### Task brief
In the forum thread on the US economic downturn, on what date does one poster say Lehman Brothers failed?

Tipping point for the downturn regarding the US economy.

Quote from TraderZones:


2) The Western World confused "free trade" with "eliminate most tariffs and controls and let Chinese factories, Indian services, and 3rd World fish farms outsource millions of jobs at 15% of the pay and without worrying about the environmental consequences and not have to buy much from us"


You nailed it!

Since 2000 we have lost 4.5 million manufacturing jobs to China
 
Quote from lemeeeplay:

You nailed it!

Since 2000 we have lost 4.5 million manufacturing jobs to China

For decades the West has been " feather-bedding " themselves and this has let in the meaner and leaner from you know where.

I dont hear any customers complaining though

so maybe its time the flabby, fat arses in the West took a reality check or built a high wall around their clapped out economies to hide behind.

:confused: :confused:
 
Quote from lemeeeplay:

You nailed it!

Since 2000 we have lost 4.5 million manufacturing jobs to China
And in 1950 you lost millions of low level farm jobs to Mexico and Brazil. Did that make Mexico and Brazil rich?

Do you wish there were still millions of highschool dropouts working on US farms for $1 an hour? Or are we better off leaving these jobs to other countries and instead focusing our human capital on products and services that have higher barriers to entry?
 
Quote from makloda:

Regarding the steepness or severity of the downturn, definitely the failure of Lehman Brothers Sept 15 and the chaos that ensued through their collapse (enhanced margin accounts in London locked up, default on bonds and all OTC trades)

This - in hindsight - seems to have set off a chain reaction reaching into Iceland, Eastern Europe including Russia etc.

I think that day marks the point of going from discounting a textbook recession to discounting a (not so textbook) depression.

One can still be amazed how the media and large parts of the public focus on blaming Bernanke and Paulson for now having to bail out the entire US economy, but nobody attacks them for letting Lehman fail in the first place.

you have absolutely no proof what the effects of saving lehman would have been. you have shown absolutely no proof to the effect of the lehman demise.

it is the usual error in logic. you are confusing correlation with cause.
 
Quote from zdreg:

you have absolutely no proof what the effects of saving lehman would have been. you have shown absolutely no proof to the effect of the lehman demise.

### Entries provided
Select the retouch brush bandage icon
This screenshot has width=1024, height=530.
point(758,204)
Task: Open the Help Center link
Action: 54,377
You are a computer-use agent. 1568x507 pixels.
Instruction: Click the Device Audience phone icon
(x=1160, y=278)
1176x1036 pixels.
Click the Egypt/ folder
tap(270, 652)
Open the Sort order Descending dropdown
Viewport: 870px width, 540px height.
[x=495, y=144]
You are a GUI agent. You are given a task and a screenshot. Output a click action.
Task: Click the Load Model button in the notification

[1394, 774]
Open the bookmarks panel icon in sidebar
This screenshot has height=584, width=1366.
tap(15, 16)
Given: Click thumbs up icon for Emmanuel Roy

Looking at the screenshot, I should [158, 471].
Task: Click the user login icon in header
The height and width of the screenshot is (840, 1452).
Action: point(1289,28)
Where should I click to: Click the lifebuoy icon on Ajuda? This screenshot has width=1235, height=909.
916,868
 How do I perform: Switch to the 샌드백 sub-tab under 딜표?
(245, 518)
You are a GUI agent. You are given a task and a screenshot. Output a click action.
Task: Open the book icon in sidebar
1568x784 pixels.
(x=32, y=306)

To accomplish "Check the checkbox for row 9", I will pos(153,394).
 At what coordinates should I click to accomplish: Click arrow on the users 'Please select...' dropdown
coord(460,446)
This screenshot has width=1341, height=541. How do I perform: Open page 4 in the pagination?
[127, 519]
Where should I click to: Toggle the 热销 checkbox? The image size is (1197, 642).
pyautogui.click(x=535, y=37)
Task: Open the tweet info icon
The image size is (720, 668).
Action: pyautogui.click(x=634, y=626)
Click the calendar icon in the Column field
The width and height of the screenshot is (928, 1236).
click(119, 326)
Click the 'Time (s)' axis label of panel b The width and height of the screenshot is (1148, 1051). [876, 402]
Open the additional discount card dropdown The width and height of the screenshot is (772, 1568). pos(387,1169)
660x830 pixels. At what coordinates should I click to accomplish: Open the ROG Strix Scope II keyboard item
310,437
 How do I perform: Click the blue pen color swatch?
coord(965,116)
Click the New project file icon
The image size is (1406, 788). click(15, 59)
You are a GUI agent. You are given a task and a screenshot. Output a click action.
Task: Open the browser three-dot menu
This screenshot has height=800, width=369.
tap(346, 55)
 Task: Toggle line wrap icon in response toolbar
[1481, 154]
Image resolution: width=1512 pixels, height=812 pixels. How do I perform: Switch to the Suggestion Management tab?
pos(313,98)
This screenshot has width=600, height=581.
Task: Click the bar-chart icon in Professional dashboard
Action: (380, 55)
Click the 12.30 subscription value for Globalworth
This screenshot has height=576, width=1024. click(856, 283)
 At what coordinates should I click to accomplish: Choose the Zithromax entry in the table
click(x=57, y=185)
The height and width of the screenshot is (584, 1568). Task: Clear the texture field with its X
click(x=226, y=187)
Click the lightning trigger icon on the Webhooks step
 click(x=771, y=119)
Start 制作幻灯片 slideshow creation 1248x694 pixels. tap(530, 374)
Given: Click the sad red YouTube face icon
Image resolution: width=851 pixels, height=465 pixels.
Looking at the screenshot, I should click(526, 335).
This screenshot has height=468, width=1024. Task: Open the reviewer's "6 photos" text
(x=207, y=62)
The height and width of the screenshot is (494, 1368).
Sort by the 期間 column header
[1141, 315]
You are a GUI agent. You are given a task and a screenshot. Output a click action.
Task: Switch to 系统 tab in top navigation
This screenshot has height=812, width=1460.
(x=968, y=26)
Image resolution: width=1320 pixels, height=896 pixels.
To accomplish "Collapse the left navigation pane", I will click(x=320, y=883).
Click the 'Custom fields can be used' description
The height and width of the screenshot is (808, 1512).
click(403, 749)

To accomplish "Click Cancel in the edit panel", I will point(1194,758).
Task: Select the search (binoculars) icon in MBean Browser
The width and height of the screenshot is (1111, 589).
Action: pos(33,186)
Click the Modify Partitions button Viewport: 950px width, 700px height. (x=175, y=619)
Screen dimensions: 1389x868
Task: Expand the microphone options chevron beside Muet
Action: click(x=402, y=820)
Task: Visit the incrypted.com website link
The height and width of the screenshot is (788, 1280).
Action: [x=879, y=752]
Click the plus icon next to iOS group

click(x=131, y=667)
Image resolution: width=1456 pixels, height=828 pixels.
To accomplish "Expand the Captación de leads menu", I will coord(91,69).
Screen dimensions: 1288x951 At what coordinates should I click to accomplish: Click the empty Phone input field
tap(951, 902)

### Written reply
September 15